Miner's lettuce
The genus Claytonia comprises 27 species of annual or perennial plants that are indigenous to North America and eastern Asia. The generic name was created by the Swedish botanist Carolus Linnaeus to commemorate the eighteenth-century English Colonial botanist John Clayton, one of the pioneering plant collectors in North America.
Claytonia perfoliata, a spring-flowering, fleshy, herbaceous annual, is native to western America, with a natural range extending from British Columbia south to Central America. As plants grow, they produce two types of leaves. Rosette leaves have long leaf stalks. Leaves on flowering stems are paired and their bases are connected, so that they appear to be a single circular leaf, which is the origin of the plant's species name.
In the mid-twentieth century, it became possible to investigate easily the number and structure of plant chromosomes. It was soon discovered plants can increase the number of entire sets of chromosomes in their cells. Diploid plants have two sets of chromosomes, those with more than two sets are called polyploids, e.g., tetraploids have four sets.
In Claytonia perfoliata and its close relatives, complex patterns of variation based on a chromosome set size of six were found, including distinctive populations with 12, 24, 36, 48 and even 60 chromosomes. Moreover, polyploid populations have broader ecological niches than the diploids from which they arise. Claytonia washingtoniana, a natural tetraploid hybrid between Claytonia sibirica and Claytonia perfoliata, is distributed in scattered localities from western Canada to northern California.
In addition to its chromosome characteristics, Claytonia perfoliata reproduces by selfing, which means that large quantities of seed, producing morphologically uniform offspring, can readily be produced. The mechanism of selfing involves the female and male parts of each flower coming into contact, often before the flowers are fully open.
Species with broad ecological niches, capable of producing large quantities of seed, have characteristics to be expected of successful weeds. Claytonia perfoliata was introduced into cultivation in Britain the 1790s, apparently from seeds collected by the Scottish plant collector Archibald Menzies in the northwestern North America. By the mid-nineteenth century it was a serious weed in Chelsea Physic Garden. Today, Claytonia perfoliata is a widespread, temperate weed, especially in cool, damp environments.

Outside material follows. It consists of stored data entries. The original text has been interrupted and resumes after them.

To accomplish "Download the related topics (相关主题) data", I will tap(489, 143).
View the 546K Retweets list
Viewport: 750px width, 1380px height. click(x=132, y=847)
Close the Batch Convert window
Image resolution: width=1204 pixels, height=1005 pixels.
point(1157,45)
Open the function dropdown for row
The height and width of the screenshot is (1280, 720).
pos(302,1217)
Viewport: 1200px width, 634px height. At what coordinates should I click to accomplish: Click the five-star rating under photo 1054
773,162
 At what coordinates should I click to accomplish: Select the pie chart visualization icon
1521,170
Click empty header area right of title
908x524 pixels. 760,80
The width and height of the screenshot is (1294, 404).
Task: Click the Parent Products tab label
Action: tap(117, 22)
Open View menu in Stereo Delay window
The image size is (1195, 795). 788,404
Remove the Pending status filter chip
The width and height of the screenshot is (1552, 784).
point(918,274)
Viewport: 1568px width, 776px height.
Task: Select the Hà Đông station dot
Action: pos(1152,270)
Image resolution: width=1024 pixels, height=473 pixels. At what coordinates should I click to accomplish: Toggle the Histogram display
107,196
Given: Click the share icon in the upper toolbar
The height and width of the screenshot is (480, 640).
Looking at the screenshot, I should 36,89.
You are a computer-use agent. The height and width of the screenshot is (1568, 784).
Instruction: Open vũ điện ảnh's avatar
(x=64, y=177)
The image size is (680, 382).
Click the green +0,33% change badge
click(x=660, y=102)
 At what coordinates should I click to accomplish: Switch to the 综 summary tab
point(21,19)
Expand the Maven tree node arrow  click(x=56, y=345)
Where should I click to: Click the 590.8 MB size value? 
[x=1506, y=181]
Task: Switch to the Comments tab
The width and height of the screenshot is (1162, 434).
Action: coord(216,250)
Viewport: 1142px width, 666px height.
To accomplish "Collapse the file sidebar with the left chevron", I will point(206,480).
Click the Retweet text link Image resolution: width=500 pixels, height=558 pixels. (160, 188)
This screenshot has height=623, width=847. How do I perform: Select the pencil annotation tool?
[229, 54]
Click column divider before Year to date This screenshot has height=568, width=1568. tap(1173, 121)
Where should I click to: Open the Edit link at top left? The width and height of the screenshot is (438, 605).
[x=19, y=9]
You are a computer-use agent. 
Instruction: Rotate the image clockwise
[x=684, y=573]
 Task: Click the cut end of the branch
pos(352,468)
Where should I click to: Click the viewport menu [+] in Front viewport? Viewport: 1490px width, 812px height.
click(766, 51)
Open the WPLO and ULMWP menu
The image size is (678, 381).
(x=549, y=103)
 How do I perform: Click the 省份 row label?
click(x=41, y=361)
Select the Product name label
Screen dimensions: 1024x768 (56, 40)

The name 'miner's lettuce' is a reference to the species' use as a minor food plant, during the 1850s California Gold Rush, for preventing scurvy. It may be eaten raw in salads or cooked like spinach.
Further reading
McIntyre PJ 2012. Cytogeography and genome size variation in the Claytonia perfoliata (Portulacaceae) polyploid complex. Annals of Botany 110: 1195-1203.
McIntyre PJ 2012. Polyploidy associated with altered and broader ecological niches in the Claytonia perfoliata (Portulacaceae) species complex. American Journal of Botany 99: 655-662.
Miller JM and Chambers KL 2006. Systematics of Claytonia (Portulacaceae). Systematic Botany Monographs 78: 1-236.